### SOURCE PASSAGE

Crude price only knew one direction since mid-2014 – down. Until now oil lost 70% already. Previously when oil was losing 10-15% OPEC and Russia had been limiting production to stabilise the price. Today no one is thinking about slowing production as no one wants to lose any more dollars.
Low oil price is a product of a geopolitical game. The US government tries to break Russia and Saudi Arabia counts on crippling competition from shale gas sector. Cheap crude is putting financial sector at risk. The very same sector which was eagerly financing production for very long time.
We can pinpoint to various factors affecting this situation. Before I will examine the price of black gold let me introduce some new developments in oil and gas producing countries.
Saudi King Salman auctioned bonds worth 27 bn USD. This amount should be used to finance budget which lost significant revenue due to the lower price of crude. This is why the IMF thinks that debt of the kingdom can jump from mere 2% to 20%. New bonds had maturity date set for no longer than 12 months and before they have been paid off by surplus from oil exports.

######
### DATA SEGMENT

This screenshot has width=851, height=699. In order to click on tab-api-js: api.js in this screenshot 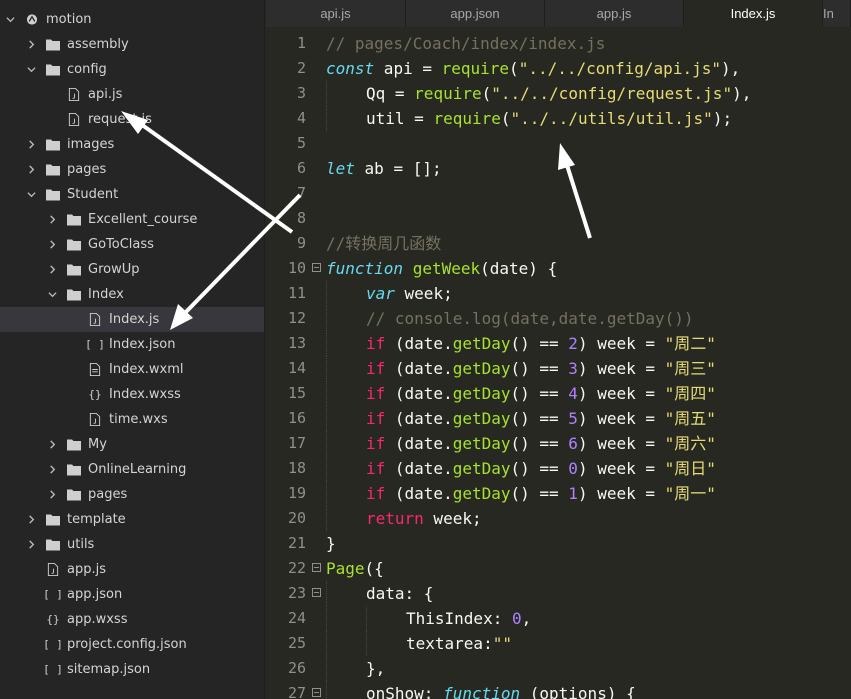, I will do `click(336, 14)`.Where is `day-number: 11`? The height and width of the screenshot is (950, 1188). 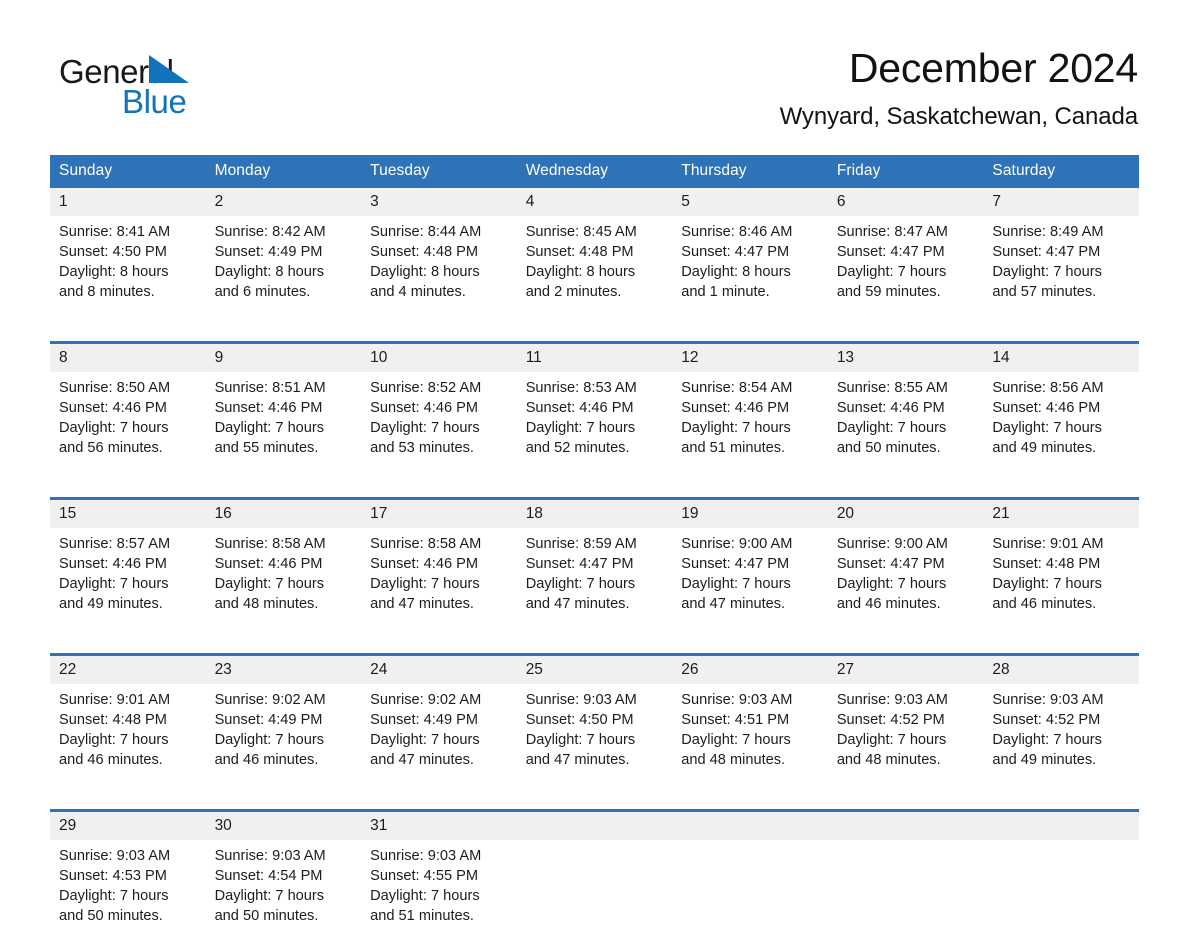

######

PROBLEMS TO SOLVE:
A. According to the oil price passage, what was the total value of the bonds that Saudi King Salman auctioned?
B. Rewrite the oil price passage between "Low oil price" and "very long time.", inclusive, with "financial sector" swapped for "banking sector".
The lines come from a separate source.

WRITTEN ANSWERS:
A. 27 bn USD

B.
Low oil price is a product of a geopolitical game. The US government tries to break Russia and Saudi Arabia counts on crippling competition from shale gas sector. Cheap crude is putting banking sector at risk. The very same sector which was eagerly financing production for very long time.